## How to solve an equation for y and x using two steps?

Algebraic techniques were going to be discussed, but at the moment, they were just going to practice solving for x and solving for y. All right, so one should remember that for any equation, it has to equal something, and they need to solve for y using the equal sign. The instructor proceeded to demonstrate a series of steps. First, the focus was solely on solving for x in the equation: 5(3x) plus 4y equals 15. The instructor highlighted the importance of understanding the operations involved, which included addition, subtraction, multiplication, and division.

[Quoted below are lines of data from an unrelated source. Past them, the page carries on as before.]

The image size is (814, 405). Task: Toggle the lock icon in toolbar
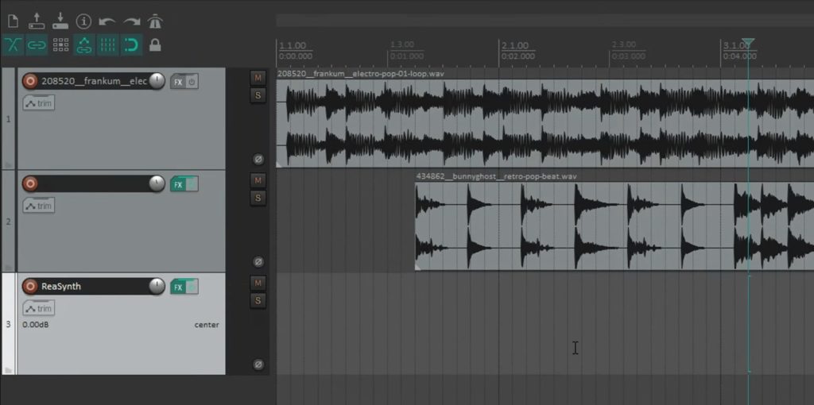[155, 45]
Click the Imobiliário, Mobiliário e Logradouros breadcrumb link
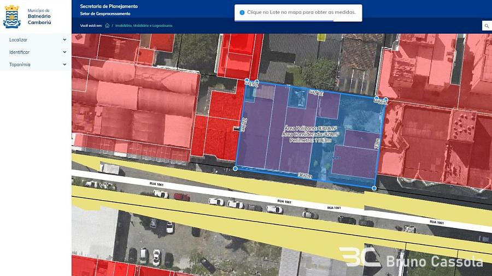 [x=143, y=26]
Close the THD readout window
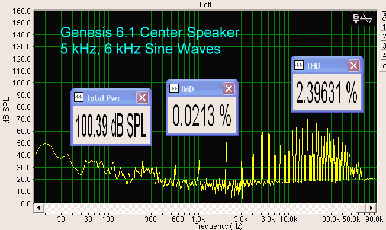The width and height of the screenshot is (386, 230). (354, 66)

The instructor then explained that when solving for a variable, it's crucial to begin by undoing addition or subtraction. In this specific case, the goal was to eliminate the addition of 4y, which required subtracting 4y from both sides of the equation. This yielded 3x equals 15 minus 4y. To remove the multiplication by the variable (3x), they needed to divide by three.

Next, the instructor emphasized that 15 and -4y could not be combined directly. However, when the equals sign was used, the equation was separated into two different fractions: 15 divided by 3, which simplified to 5, and -4/3y. This constituted the final solution for x.

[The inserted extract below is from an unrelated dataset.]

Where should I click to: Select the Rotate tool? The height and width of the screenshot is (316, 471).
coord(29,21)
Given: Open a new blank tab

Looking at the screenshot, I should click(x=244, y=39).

Moving on to solving for y, the instructor reiterated that the goal was to eliminate the positive 3x term. Since there was no subtraction sign explicitly present, they decided to rearrange the equation to incorporate it. After subtracting 3x, the equation became 4y is not equal to 15 minus 3x. Finally, to undo the multiplication, the instructor separated the fractions, effectively solving for x and y in the given problem.